New ideas for environmental protection
Residents of St Vincent and the Grenadines are blessed to inhabit a space where, for the most part, clean water still flows in the catchment areas of our rivers, we breathe in the fresh air of our mountain breezes, the diversity of flora and fauna in our rainforests is a joy to behold and our fertile soils still produce healthy food to nourish our bodies.
The majority of Vincentians would, however, have to admit that those positive aspects of our environment that remain, exist no thanks to us. Far too many of us use our streets, drains, cliffs, rivers and beaches as garbage bins; indiscriminately use pesticides and other chemicals in our agriculture; mine sand from our beaches to satisfy the insatiable appetite of our construction industry; and have been denuding our mountainsides as we go in search of lands for agriculture and construction.
The fact is, although we pride ourselves in how well we keep our homes and immediate surroundings, in general, we pay lip service to environmental protection, and the evidence of this is in our behaviour.
The sad thing is, most of us are oblivious to the damage we are already doing and have become blind to how unattractive our roadways have become. One day we will wake up and realize that what we had taken for granted no longer exists.
Most of us commute daily to our various destinations using motorized transportation. Very few persons walk to work or school, even those who live within a 20-minute stroll of their destination. When we quickly drive or ride from place to place, we miss how untidy the sides of the streets and vacant lots have become with household, business and construction waste.

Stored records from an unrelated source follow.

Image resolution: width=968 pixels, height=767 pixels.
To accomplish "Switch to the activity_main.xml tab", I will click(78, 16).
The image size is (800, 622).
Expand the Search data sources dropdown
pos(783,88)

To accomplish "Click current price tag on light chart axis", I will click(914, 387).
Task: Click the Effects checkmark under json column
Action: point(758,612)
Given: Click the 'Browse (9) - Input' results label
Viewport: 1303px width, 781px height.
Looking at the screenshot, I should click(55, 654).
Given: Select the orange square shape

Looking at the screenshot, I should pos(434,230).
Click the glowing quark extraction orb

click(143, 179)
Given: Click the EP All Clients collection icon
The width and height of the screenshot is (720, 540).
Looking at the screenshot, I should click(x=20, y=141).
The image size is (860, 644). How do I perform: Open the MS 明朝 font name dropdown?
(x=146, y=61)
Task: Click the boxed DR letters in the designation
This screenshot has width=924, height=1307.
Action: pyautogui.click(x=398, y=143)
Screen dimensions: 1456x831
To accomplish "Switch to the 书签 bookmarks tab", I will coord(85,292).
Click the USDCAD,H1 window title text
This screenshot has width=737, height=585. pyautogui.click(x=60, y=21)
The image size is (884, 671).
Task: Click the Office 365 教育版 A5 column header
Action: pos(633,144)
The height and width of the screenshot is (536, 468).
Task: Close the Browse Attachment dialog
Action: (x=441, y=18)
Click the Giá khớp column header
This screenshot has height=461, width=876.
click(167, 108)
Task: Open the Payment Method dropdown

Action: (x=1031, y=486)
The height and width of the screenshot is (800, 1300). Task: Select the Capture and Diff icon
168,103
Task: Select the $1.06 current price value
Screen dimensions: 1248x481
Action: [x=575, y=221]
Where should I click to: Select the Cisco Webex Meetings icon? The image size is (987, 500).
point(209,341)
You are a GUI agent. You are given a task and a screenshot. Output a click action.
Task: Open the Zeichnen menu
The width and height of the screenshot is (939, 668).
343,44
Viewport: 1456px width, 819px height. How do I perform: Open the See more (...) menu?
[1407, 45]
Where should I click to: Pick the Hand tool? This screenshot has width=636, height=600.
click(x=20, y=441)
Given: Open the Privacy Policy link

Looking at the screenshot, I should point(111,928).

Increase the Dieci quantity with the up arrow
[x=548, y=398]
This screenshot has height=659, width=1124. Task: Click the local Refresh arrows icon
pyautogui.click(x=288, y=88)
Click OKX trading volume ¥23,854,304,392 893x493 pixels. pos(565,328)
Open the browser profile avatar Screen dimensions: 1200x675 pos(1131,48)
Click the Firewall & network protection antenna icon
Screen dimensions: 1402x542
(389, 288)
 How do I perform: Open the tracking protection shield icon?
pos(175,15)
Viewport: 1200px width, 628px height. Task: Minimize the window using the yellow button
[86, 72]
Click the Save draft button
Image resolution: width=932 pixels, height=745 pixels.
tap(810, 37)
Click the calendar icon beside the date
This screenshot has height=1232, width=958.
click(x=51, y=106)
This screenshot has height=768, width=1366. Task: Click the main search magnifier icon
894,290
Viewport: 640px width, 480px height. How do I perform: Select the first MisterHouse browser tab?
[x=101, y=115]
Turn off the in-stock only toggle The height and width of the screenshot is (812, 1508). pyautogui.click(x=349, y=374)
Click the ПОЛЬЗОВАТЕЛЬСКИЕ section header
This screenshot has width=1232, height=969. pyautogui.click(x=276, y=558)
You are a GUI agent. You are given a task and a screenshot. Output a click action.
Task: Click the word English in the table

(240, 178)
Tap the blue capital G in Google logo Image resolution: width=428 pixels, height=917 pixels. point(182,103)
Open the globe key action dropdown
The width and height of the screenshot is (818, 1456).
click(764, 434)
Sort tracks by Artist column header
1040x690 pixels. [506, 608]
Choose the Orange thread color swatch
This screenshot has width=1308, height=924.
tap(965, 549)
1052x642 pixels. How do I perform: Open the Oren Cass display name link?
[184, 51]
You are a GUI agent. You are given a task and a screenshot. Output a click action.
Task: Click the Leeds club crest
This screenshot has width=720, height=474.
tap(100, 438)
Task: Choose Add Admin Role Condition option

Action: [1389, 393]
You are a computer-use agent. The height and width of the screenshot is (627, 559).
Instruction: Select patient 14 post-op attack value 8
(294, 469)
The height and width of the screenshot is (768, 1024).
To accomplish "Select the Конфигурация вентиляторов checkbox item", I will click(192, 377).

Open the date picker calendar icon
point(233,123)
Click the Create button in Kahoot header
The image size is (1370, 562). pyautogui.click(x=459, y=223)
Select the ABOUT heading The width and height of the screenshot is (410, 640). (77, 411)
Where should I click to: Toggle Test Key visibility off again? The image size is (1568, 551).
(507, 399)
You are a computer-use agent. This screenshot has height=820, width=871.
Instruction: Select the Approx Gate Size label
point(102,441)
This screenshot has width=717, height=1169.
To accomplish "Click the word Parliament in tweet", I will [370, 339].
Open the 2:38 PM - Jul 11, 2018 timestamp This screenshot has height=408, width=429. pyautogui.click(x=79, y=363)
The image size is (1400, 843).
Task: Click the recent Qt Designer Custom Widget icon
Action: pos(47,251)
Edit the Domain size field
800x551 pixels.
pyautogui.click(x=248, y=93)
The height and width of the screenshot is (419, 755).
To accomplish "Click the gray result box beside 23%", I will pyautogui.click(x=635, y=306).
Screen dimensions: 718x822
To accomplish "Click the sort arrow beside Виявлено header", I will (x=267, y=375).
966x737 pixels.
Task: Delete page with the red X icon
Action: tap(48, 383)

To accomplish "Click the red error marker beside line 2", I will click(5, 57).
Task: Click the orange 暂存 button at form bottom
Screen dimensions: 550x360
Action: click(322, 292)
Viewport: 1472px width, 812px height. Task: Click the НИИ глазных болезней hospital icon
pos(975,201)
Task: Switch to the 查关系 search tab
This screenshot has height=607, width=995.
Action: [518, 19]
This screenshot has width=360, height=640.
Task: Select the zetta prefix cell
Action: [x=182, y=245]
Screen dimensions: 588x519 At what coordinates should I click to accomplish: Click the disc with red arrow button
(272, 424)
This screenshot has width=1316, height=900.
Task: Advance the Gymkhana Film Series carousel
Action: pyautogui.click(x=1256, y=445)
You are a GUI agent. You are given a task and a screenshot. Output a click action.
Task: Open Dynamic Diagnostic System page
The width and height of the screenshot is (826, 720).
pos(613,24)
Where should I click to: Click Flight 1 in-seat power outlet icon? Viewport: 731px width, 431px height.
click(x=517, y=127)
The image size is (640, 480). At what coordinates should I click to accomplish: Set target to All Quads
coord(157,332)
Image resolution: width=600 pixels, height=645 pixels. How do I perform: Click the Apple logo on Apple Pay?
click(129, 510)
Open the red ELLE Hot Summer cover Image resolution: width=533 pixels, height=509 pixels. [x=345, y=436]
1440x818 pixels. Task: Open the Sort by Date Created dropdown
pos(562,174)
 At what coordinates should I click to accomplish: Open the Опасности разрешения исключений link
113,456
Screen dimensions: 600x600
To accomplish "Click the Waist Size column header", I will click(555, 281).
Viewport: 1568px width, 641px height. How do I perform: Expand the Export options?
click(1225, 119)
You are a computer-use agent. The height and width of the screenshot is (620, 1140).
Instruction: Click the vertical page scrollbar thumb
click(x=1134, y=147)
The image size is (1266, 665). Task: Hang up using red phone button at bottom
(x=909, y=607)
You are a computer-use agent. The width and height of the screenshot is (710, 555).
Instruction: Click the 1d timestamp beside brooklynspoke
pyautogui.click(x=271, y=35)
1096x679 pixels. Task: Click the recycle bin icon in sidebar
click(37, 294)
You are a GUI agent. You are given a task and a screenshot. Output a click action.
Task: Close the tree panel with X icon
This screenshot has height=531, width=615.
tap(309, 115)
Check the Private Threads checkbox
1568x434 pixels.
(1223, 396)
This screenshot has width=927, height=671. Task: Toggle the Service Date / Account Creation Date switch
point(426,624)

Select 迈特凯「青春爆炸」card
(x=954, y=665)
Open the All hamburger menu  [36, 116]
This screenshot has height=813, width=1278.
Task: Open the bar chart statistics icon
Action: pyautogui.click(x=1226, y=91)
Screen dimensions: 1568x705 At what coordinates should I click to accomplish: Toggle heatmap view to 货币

This is why when initiatives are taken to combat environmental degradation, we are among the first applaud, whether the move is made by Government, the private sector, community groups or individuals.
Earlier this year, the importation of styrofoam products to St Vincent and the Grenadines was banned; then, a few weeks later, we learned that Government is moving to enforce restrictions on the mining of sand from our beaches. These positive steps are long overdue and we commend the Government for them.
Then, this week, when Coreas Hazells Inc launched the new dissolvable packaging for a brand of cement they distribute, the promotion immediately caught our attention. We thought, what a brilliant idea, and why hadnât someone thought about that before?
We commend the search for ideas about how we can better protect our environment to our young thinkers, such as those involved in the annual ideas and innovation competition of NTRC, which will move into the finals phase next week.
We can and must do better than we currently are doing, in relation to environmental protection.